Overcrowding in Surrey schools have gotten so bad that one high school is resorting to moving P.E. classes into the hallways.
That's the story at Lord Tweedsmuir Secondary in Cloverdale, where gym space is so over capacity that plans are being drawn up to use hallway curling and ping-pong tables to substitute for gym time.
"That was shocking to hear," said Linda Stromberg, a member of the school's Parent Advisory Council. "'You've got to be kidding,' that was my initial reaction."
According to Stromberg, Lord Tweedsmuir's schedule has five blocks of classes throughout the day, and in the first block alone there are nine P.E. classes.

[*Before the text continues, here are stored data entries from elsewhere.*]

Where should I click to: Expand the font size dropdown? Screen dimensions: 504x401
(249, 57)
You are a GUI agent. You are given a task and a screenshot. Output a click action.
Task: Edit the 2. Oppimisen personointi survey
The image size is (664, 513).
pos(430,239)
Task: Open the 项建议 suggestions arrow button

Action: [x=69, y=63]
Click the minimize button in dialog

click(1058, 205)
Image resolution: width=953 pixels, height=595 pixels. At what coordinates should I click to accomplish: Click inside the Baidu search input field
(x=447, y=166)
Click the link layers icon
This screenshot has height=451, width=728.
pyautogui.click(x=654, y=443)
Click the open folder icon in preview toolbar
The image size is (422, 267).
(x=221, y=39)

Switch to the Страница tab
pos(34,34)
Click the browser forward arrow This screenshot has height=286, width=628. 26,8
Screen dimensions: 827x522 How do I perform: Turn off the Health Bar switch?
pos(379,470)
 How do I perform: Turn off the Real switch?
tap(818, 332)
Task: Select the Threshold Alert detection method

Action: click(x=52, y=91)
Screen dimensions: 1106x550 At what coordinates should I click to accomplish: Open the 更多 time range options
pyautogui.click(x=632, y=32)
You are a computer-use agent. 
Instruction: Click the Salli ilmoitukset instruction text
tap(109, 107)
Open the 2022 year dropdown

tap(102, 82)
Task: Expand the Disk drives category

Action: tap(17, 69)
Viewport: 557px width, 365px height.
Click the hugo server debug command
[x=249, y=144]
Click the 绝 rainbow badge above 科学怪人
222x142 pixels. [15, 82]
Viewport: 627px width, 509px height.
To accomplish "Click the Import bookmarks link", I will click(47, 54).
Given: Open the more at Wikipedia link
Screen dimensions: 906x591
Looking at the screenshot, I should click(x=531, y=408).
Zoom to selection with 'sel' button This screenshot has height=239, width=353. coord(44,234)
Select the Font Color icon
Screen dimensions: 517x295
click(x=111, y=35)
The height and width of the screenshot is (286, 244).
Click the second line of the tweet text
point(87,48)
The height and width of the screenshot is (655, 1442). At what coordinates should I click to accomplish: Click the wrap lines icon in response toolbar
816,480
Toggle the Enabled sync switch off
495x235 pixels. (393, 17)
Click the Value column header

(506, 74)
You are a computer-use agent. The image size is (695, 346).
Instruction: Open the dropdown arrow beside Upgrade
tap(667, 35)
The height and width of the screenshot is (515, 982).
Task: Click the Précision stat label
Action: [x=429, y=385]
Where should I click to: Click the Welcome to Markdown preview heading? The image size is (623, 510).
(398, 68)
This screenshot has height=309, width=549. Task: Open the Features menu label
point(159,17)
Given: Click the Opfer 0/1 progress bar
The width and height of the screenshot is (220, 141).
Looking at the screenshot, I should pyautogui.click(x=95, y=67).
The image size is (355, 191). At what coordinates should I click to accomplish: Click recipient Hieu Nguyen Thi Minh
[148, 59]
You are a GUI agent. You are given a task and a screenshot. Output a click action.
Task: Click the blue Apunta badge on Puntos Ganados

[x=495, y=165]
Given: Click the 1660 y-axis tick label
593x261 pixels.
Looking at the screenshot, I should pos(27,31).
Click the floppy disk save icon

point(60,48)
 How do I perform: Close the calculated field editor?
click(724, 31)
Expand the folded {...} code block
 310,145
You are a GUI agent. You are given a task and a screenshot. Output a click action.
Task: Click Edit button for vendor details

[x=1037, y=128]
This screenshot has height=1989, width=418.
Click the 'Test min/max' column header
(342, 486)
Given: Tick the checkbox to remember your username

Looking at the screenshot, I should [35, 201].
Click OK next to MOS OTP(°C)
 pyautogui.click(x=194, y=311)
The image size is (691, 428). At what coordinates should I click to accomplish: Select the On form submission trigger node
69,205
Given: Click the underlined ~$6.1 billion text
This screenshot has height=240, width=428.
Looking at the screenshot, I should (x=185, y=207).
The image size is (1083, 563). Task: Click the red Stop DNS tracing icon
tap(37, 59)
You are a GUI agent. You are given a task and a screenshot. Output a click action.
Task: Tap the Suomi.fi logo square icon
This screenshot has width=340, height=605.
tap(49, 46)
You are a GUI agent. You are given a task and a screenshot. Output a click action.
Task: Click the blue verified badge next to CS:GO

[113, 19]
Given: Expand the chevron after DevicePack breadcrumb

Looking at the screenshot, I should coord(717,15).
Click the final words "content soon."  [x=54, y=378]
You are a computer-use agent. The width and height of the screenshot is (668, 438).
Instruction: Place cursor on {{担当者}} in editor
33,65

"We have indoor facilities to accommodate three classes, three gymnasiums," said Stromberg.
However, even if two classes used one gym at the same time, there still would be others with no place to play, said Stromberg.
"They may share or have more than one class in the gym at one time but you want to have the curriculum deliver to all kids equally, so you can't have 60 kids playing a basketball game otherwise they won't get a chance to actually get on the court."
There are 1,900 students enrolled at Lord Tweedsmuir, a far cry from the 1,450 the school was initially built for. On top of the hallway gym classes, the overcrowding has also led to the school becoming one of four in the district that run extended class schedules.
Other schools with extended schedules in Surrey are Earl Marriot Secondary, Sullivan Heights Secondary and North Surrey Secondary. Stromberg added that it's looking like three more schools will join that list next year.
It's something that Surrey-Green Timbers MLA Sue Hammell said was indicative of a lack in foresight by the provincial government.
"The heart of the problem is that there's been very little capital money come to Surrey in the last 10 years," said Hammell. "For us to get to a place where P.E. is being done in corridors is really unacceptable."
While the revelation came as a shock to Stromberg, Laurae McNally, chair of the Surrey Board of Education said she wasn't surprised when she heard.
"We've all known that Surrey has needed more capital money for a number of years," she said. "We're growing faster than the money is coming into Surrey and that school, as are many others, is trying to manage their space the very best they can in trying times. It's up to the provincial government to respond to the needs here."